Architecture difference from technical report? #67

Closed seaplus296 closed 4 days ago

seaplus296 commented 5 days ago

in technical report, architecture of TTS Adapter is additional 6 transformer blocks,

image

but in config in link, can not see such architecture. maybe post_adapter?

but no post_adapter in config and checkpoint.

mini-omni commented 5 days ago

Hi, @seaplus296 you are right, post_adapter is the tts_adapter. But the open source version do not include tts_adapter.

seaplus296 commented 5 days ago

@mini-omni Then, is paper version has 30-layer transformer for tts-output? which means do not sharing lm head between code vocab and lm vocab?

seaplus296 commented 5 days ago

By the way, I think it would be good to notify that model here is not reported in technical report if it's different....

mini-omni commented 5 days ago

@mini-omni Then, is paper version has 30-layer transformer for tts-output? which means do not sharing lm head between code vocab and lm vocab?

yes, we add extra 6-layer for tts-adapter, and they do not share lm_head (even for the version without tts-adapter)

mini-omni commented 5 days ago

By the way, I think it would be good to notify that model here is not reported in technical report if it's different....

thanks for your suggestion, I'll add it in the README.

seaplus296 commented 4 days ago

@mini-omni Thanks. Finally is there any performance difference between report's architecture and open-source version? Why architecture changed?

mini-omni commented 4 days ago

@mini-omni Thanks. Finally is there any performance difference between report's architecture and open-source version? Why architecture changed?

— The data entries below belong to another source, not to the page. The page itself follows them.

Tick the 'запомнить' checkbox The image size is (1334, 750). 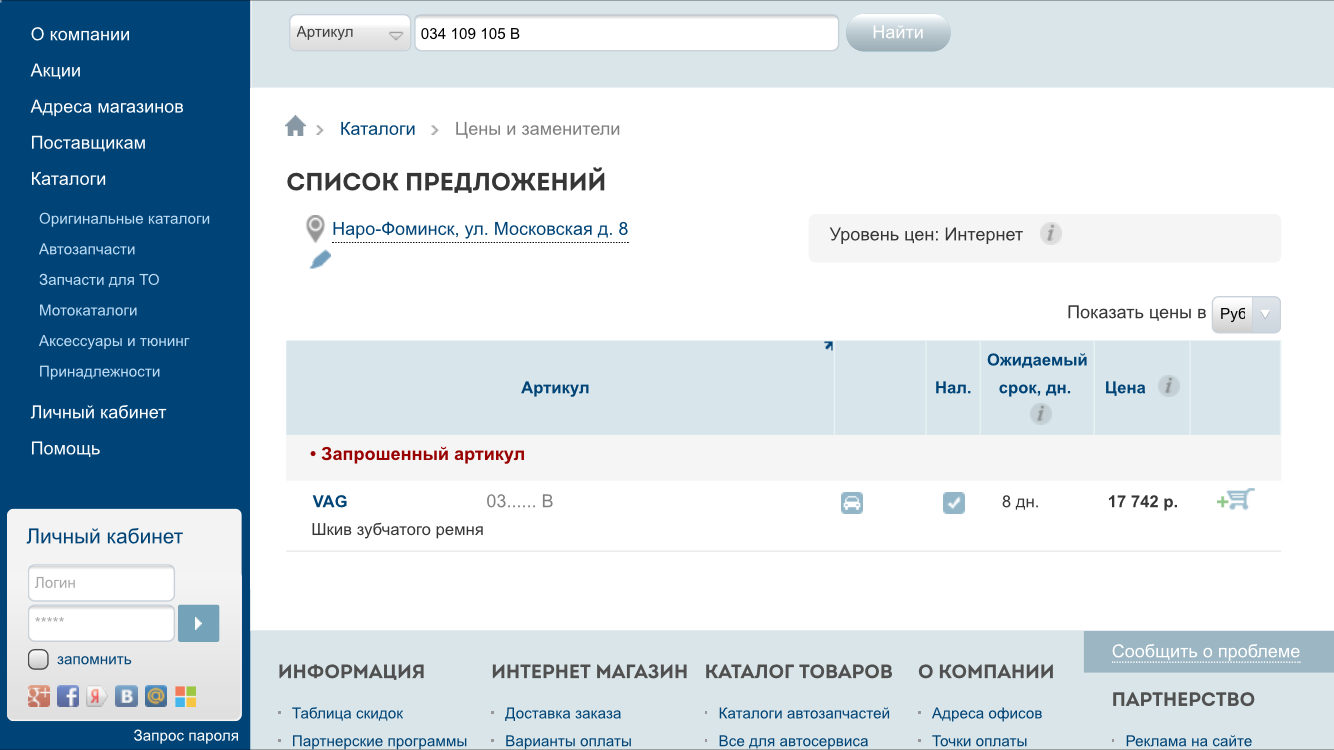[39, 659]

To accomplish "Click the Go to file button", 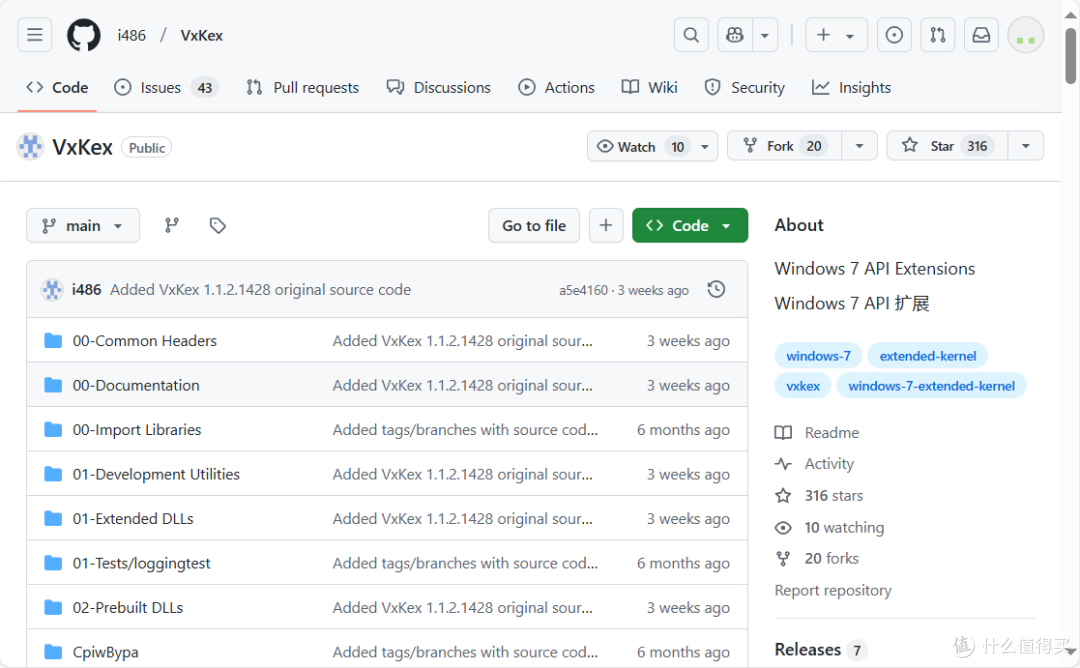I will point(534,226).
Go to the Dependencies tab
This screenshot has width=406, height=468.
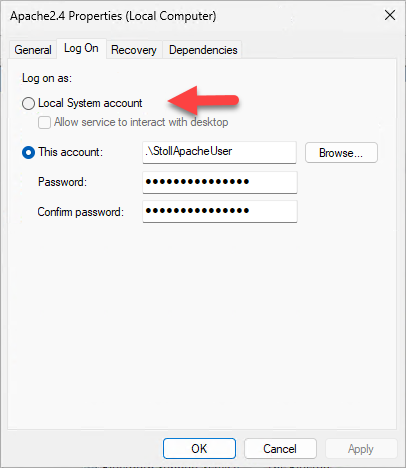[203, 50]
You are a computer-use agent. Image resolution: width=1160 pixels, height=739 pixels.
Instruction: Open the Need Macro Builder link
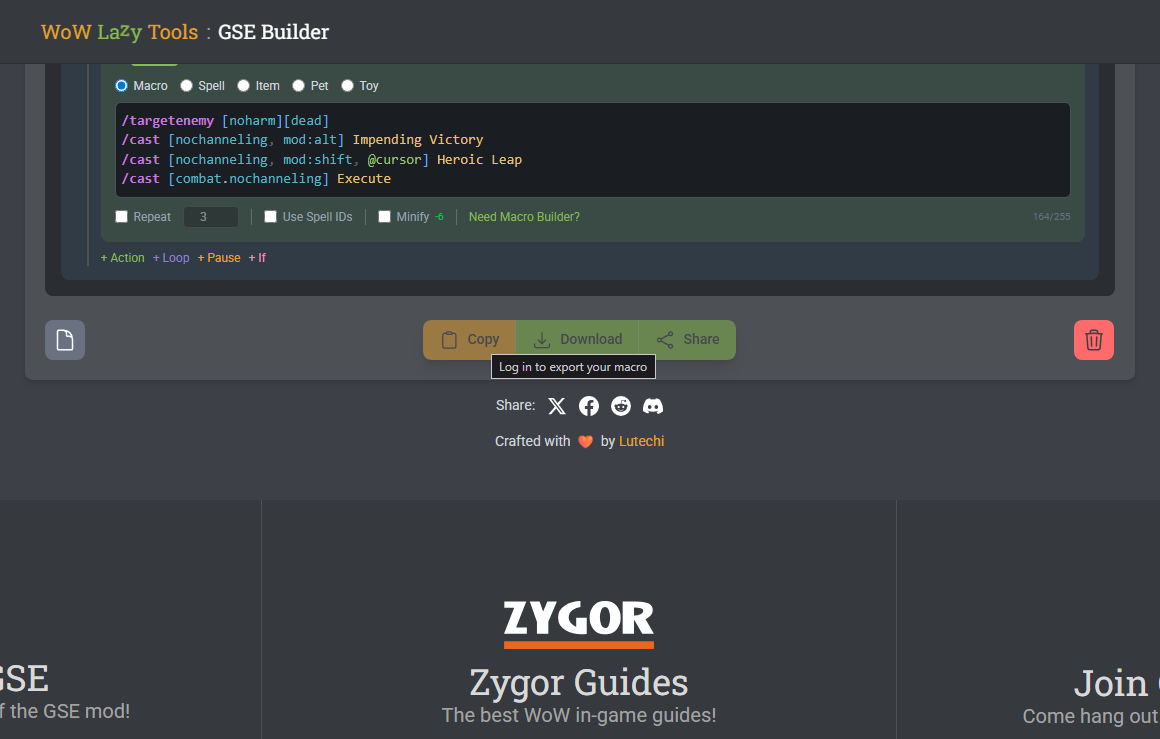tap(524, 217)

The open-source version is the one used for synchronous development and experimental comparison. In our subjective evaluation, the version with the TTS-adapter has less impact on text processing capabilities.

seaplus296 commented 4 days ago

@mini-omni Thank you for kind replies.

seaplus296 commented 15 hours ago

@mini-omni sorry, i have some follow-up question. If open-source version's tts adapter is just vocab expansion how it is trained in stage 1? only expanded parameters?